Clinical Trial: Randomized Switch Study From Hydroxyurea to Ruxolitinib for RELIEF of Polycythemia Vera Symptoms: The Relief Study

Study Status: Completed
Recruit Status: Completed
Study Type: Interventional

Official Title: Polycythemia Vera Symptom Study Evaluating Ruxolitinib Versus Hydroxyurea in a Randomized, Multicenter, Double-Blind, Double-Dummy, Phase 3 Efficacy and Safety Study of Pa

Brief Summary: The purpose of the RELIEF study is to compare symptoms in polycythemia vera (PV) subjects treated with ruxolitinib versus subjects treated with hydroxyurea (HU) as measured by the percent of subjects who achieve a clinically meaningful symptom improvement (ie, total symptom score reduction of ≥ 50% reduction) at Week 16 compared to Baseline. The study is also designed to demonstrate that these responses are durable with continued treatment.

Detailed Summary:

This is a Phase 3 multicenter, double-blind, double-dummy, randomized study. Only subjects with PV who have received HU for at least 12 weeks, have been receiving a stable dose before screening, and still have symptoms related to PV will be enrolled.

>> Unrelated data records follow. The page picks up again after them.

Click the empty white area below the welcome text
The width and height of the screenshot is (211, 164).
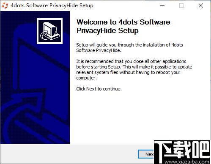[x=140, y=115]
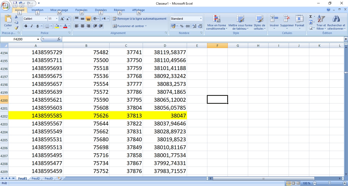Open the Insert function fx button
Viewport: 348px width, 186px height.
point(59,39)
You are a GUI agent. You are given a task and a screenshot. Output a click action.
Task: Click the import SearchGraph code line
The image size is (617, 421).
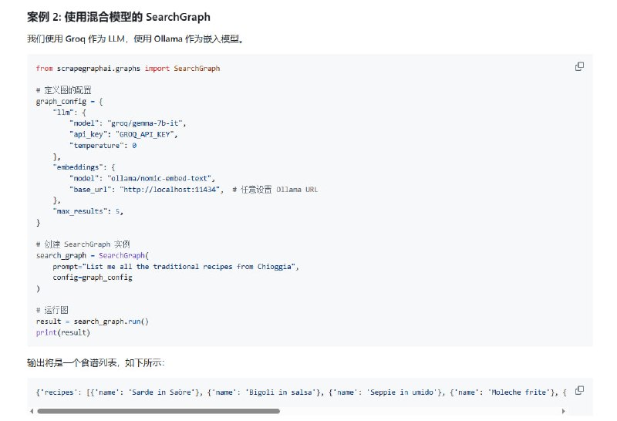pyautogui.click(x=127, y=69)
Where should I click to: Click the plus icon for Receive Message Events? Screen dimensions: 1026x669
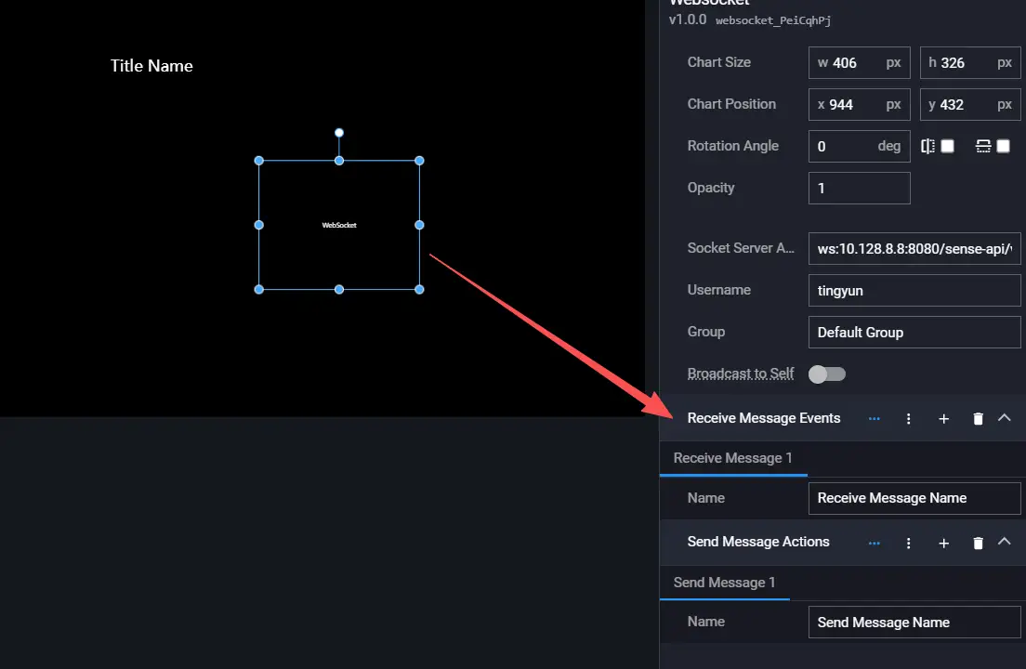tap(943, 419)
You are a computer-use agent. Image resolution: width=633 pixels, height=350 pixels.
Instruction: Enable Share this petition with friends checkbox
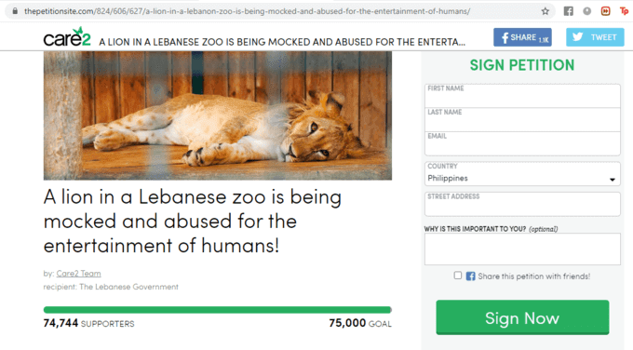[457, 276]
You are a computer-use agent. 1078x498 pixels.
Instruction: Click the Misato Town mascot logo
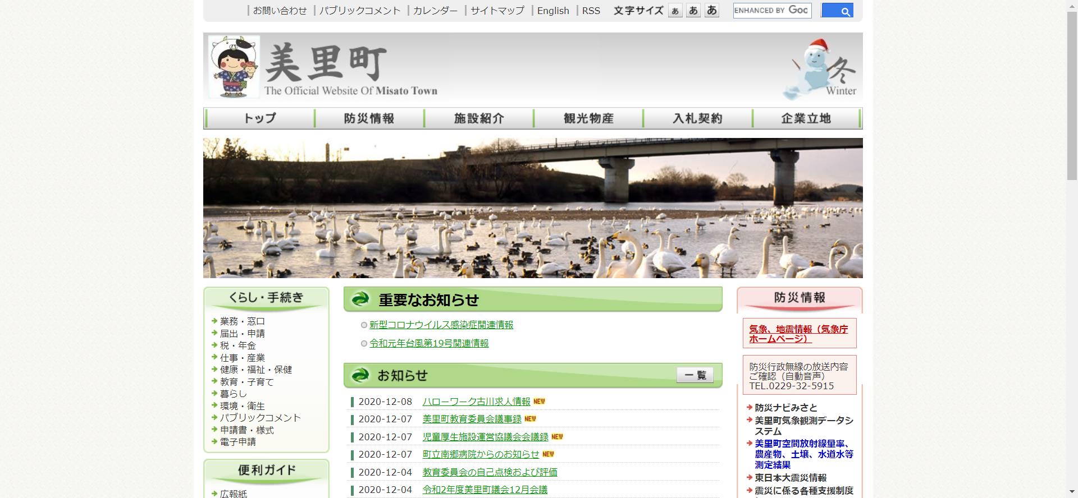pyautogui.click(x=234, y=67)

Subjects will be randomized (1:1) to 1 of 2 treatment arms:

A: ruxolitinib and HU-placebo B: HU and ruxolitinib-placebo

Subjects randomized to either arm may be eligible to transition to open-label ruxolitinib after Week 16.


Sponsor: Incyte Corporation

Current Primary Outcome: Percentage of Subjects Achieving a ≥ 50% Improvement From Baseline in Total Symptom Score-Cytokine (TSS-C) at Week 16, as Measured by the Modified Myeloproliferative Neoplasm Symptom Assessment Form (MPN-SAF) Diary [ Time Frame: From Baseline to Week 16 ]

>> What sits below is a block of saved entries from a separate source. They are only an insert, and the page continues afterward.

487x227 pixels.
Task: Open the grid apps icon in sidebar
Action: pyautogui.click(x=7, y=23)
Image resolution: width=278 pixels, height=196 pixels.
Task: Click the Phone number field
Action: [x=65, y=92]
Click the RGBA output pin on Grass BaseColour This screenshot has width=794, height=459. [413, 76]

Symptoms of polycythemia vera were assessed using a modified Myeloproliferative Neoplasm Symptom Assessment Form (MPN-SAF) electronic diary. Using the diary, patients rated the following symptoms on a scale from 0 (absent) to 10 (worst imaginable): tiredness, itching, muscle aches, night sweats, and sweats while awake. The total symptom score ranged from 0-50 and was calculated as the sum of the 5 symptom scores. A higher score indicates worse symptoms.


Original Primary Outcome: Proportion of subjects with ≥ 50% reduction in a cluster of PV-related symptoms, measured using a patient questionnaire, at week 16 compared to Baseline. [ Time Frame: Baseline and Week 16. ]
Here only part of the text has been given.